For poachers who steal from inside the marine protected areas of the OsaPeninsula in southwestern Costa Rica, trouble is on the horizon. MarViva, an ocean conservation organization that patrols the seas of Costa Rica, Panama and Colombia, has now put some of the Osa Conservation Area’s (ACOSA) marine areas under its watchful eye.
To help the region’s communities understand its mission, MarViva and its scientific arm, the Keto Foundation, composed of marine specialists and divers, recently gave presentations to the towns and villages bordering ACOSA. More than 70 percent of the residents of the north and west OsaPeninsula live mainly from the sea, according to MarViva.
For the town of Agujitas, on the southwest side of DrakeBay, MarViva gave two presentations: one day for guides, captains, park guards and fishermen, and the next day for hotel and tour-operator managers and owners.
The first day, the community hall of Agujitas was packed with more than 40 people who asked more than two hours’ worth of questions to the responsive and knowledgeable MarViva communications team. Most of the questions centered around why so little area is under MarViva patrol, why the tuna fleet is still dropping explosives on and killing dolphins daily offshore, and how citizens can aid in documenting poaching.
The MarViva representatives explained that they are there only to patrol the protected areas and then call the Coast Guard if enforcement is necessary. The tuna fleet operates beyond MarViva’s patrol area, and the Coast Guard rarely patrols offshore, where the dolphins live. With the aid of radar and helicopters, the tuna fleet can see any boat approaching from more than an hour away, making catching the fleet in its daily, illegal encircling, ensnaring, bombing and killing of dolphins extremely unlikely. Most of the guides and captains expressed their intention to take a future course by MarViva and Keto on exactly how to take evidence that might stand up in court against the wealthy and legally experienced commercial fishing interests.

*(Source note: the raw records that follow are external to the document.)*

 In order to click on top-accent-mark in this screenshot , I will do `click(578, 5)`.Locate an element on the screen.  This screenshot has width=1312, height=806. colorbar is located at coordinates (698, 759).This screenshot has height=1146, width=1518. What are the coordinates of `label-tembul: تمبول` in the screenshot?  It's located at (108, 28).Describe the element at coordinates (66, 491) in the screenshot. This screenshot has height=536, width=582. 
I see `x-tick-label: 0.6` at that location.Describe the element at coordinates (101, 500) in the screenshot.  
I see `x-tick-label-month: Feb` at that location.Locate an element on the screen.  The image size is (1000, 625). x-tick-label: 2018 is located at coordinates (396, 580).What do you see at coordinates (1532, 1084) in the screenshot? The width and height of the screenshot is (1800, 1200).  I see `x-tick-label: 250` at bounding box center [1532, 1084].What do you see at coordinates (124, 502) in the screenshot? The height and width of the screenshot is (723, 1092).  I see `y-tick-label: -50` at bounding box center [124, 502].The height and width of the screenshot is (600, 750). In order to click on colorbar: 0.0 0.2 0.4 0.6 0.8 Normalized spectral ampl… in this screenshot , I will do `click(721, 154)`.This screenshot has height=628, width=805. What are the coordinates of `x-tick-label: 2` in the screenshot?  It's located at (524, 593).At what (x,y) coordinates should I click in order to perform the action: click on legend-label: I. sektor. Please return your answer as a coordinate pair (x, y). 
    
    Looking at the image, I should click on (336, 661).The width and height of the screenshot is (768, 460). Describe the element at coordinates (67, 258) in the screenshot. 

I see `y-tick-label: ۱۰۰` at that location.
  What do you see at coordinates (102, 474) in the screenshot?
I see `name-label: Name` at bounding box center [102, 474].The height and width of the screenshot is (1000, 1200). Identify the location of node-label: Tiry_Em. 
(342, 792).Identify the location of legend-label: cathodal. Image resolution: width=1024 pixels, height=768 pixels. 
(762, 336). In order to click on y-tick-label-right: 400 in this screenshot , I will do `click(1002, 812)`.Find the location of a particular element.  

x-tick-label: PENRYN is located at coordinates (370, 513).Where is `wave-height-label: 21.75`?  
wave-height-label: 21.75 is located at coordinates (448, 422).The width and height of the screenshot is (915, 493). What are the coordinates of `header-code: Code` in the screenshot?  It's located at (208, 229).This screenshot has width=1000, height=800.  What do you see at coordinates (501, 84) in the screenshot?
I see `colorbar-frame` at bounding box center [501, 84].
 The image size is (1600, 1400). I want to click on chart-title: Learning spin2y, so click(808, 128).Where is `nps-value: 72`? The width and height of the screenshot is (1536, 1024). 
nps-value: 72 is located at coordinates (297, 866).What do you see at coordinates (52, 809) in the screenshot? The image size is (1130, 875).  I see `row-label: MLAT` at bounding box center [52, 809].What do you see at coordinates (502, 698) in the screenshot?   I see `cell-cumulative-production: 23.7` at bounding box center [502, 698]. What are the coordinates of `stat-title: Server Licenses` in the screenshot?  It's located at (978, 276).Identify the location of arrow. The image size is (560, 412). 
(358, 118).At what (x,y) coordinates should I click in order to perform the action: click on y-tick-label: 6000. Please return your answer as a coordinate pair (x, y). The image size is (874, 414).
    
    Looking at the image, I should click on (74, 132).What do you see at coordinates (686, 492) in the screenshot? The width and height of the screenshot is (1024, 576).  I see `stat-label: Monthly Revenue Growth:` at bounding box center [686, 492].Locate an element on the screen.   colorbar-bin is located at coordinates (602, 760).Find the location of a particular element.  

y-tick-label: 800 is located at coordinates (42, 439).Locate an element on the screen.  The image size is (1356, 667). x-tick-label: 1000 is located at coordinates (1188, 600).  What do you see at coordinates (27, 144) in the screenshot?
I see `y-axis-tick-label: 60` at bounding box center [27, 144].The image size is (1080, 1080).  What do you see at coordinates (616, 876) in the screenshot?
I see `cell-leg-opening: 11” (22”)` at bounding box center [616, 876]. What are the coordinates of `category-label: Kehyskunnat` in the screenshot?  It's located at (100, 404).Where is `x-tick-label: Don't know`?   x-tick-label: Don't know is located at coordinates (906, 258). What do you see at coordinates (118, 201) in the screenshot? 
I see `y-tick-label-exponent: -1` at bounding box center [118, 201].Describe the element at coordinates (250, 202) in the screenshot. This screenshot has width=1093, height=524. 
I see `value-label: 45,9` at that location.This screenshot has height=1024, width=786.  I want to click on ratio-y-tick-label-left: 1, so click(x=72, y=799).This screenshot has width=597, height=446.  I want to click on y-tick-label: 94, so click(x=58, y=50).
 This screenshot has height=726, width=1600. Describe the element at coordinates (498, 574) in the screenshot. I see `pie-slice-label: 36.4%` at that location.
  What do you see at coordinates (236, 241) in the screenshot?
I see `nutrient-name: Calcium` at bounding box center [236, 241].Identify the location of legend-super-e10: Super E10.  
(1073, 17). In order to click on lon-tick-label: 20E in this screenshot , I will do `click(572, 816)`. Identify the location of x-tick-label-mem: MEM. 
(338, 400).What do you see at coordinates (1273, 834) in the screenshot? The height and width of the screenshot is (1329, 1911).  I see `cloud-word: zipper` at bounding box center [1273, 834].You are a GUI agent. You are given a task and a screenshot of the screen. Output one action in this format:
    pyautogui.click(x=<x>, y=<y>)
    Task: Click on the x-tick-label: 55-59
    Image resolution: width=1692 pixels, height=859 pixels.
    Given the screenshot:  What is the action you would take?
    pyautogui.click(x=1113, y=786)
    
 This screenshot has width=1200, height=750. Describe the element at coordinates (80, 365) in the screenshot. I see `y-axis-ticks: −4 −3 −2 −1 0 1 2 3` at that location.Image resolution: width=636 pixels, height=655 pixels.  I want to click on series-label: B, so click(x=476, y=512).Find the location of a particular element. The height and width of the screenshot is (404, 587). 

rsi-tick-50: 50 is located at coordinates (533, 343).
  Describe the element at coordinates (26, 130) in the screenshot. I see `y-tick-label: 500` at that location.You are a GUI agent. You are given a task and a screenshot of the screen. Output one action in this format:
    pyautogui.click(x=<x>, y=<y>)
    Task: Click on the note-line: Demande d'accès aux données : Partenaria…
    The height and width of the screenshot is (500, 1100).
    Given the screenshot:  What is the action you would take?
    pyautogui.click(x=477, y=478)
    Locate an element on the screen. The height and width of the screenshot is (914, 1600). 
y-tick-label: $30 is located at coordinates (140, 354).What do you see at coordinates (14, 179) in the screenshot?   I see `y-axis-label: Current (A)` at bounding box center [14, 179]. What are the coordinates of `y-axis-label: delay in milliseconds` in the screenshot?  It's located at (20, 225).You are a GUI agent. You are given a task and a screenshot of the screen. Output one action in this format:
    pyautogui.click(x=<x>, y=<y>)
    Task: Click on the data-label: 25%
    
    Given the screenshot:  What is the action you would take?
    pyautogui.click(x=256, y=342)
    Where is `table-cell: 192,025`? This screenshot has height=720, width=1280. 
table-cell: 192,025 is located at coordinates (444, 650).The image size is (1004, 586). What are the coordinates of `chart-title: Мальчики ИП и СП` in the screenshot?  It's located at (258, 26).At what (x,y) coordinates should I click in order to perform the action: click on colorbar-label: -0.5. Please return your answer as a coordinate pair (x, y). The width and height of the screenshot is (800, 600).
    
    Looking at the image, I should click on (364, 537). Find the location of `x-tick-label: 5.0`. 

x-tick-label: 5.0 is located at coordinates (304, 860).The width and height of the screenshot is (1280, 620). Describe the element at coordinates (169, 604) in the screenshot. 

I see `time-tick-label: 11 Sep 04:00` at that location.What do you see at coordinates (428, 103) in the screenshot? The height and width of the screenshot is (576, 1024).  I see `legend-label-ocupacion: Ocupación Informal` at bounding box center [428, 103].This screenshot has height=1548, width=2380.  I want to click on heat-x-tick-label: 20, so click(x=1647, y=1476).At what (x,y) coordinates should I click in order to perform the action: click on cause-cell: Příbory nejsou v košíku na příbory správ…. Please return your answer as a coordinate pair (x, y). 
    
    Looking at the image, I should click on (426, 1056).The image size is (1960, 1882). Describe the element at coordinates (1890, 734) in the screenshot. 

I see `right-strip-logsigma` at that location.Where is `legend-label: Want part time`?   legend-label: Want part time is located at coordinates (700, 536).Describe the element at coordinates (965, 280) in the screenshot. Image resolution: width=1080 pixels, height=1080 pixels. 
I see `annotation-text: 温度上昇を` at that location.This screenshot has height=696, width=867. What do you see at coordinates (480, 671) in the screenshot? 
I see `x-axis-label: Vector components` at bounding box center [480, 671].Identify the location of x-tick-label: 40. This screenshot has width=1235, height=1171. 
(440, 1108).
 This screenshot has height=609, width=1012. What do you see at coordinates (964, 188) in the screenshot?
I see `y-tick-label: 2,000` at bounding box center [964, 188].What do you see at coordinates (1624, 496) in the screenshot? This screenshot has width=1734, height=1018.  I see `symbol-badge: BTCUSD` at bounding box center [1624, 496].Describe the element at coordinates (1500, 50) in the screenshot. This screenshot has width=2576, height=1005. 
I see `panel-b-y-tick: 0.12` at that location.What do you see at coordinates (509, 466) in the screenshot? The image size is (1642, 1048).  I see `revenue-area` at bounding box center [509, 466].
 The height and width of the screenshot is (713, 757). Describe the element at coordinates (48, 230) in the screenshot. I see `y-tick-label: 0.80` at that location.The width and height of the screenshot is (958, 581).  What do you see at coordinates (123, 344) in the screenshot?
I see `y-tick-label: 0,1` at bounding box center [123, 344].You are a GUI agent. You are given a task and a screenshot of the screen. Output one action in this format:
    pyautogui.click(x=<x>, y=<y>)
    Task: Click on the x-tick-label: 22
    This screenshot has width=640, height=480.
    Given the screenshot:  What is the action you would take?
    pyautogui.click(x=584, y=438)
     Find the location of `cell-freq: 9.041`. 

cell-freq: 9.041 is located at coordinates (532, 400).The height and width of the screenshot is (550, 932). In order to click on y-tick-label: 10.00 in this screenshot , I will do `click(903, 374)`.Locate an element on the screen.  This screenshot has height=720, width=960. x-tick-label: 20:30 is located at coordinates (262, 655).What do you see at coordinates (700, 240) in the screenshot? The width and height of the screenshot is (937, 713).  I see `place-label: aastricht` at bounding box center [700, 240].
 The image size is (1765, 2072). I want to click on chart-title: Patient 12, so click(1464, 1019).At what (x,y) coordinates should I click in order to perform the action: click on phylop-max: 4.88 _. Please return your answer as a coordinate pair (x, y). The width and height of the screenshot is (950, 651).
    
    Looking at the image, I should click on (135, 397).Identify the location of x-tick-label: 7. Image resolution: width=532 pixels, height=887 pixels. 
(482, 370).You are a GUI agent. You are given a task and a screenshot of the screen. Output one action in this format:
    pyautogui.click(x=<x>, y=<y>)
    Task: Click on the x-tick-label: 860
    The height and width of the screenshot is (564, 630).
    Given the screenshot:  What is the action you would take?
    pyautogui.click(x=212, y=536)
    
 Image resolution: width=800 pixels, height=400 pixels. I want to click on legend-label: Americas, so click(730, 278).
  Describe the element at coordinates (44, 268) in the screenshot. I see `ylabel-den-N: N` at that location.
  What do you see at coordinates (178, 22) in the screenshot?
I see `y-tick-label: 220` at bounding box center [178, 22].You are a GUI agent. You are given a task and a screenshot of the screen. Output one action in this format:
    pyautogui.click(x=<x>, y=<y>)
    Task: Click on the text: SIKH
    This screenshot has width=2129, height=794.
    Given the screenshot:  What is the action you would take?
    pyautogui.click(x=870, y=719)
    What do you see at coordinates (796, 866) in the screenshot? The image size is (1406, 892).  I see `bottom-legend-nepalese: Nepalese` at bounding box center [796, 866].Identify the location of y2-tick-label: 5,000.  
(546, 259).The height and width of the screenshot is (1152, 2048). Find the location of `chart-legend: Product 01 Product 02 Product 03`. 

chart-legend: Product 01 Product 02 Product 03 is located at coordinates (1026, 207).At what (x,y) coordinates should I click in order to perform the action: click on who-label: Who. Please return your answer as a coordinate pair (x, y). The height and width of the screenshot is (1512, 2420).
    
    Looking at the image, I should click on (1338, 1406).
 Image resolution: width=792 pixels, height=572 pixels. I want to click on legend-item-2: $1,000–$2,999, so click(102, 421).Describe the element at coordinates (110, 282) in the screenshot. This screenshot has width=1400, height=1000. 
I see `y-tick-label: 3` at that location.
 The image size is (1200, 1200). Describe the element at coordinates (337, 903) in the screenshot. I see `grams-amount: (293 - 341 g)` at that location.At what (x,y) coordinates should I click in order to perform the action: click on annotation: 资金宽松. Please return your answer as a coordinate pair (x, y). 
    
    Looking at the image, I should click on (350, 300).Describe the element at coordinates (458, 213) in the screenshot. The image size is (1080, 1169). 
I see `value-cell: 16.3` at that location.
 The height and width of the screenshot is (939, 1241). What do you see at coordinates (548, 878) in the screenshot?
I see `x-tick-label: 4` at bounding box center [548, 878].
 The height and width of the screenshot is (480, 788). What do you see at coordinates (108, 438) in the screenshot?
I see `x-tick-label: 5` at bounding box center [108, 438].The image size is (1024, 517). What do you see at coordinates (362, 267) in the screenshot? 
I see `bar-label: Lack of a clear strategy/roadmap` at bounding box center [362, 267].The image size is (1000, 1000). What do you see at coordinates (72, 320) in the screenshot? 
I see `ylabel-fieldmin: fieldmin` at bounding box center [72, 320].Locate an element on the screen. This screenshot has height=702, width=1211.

The next day, MarViva and Keto briefed the handful of local hotel managers and tour operators who showed up at their presentation. After taking questions, the team again showed a video, gave out coffee, juice, chocolate pastries and cookies, and continued to get to know the locals.
“It’s nice to see them working with the community, everybody together. Unity is strength,” said Carlos Gonzales, manager and guide for DrakeBay’s Aguila de Osa Lodge. “I think a live dolphin is worth a lot more than a dead one.”
José Rodríguez, control and surveillance manager for MarViva, said the concern of the DrakeBay communities was refreshing and different from the response in other places, where some people see the MarViva patrols as a threat to their ability to take all they want from the oceans. Members of MarViva have received serious threats of violence in the Pacific port of Puntarenas, Rodríguez said.
Protection headquarters for ACOSA will now be the Phoenix, the MarViva ship outfitted not only to patrol the area but also to assist scientists and conservationists with their work off the Osa. MarViva will also be facilitating small loans for locals who want to open eco-businesses such as diving, snorkeling or kayaking operations.
MarViva’s new presence is not just an important step in protecting the Osa’s marine resources – it is a giant leap forward.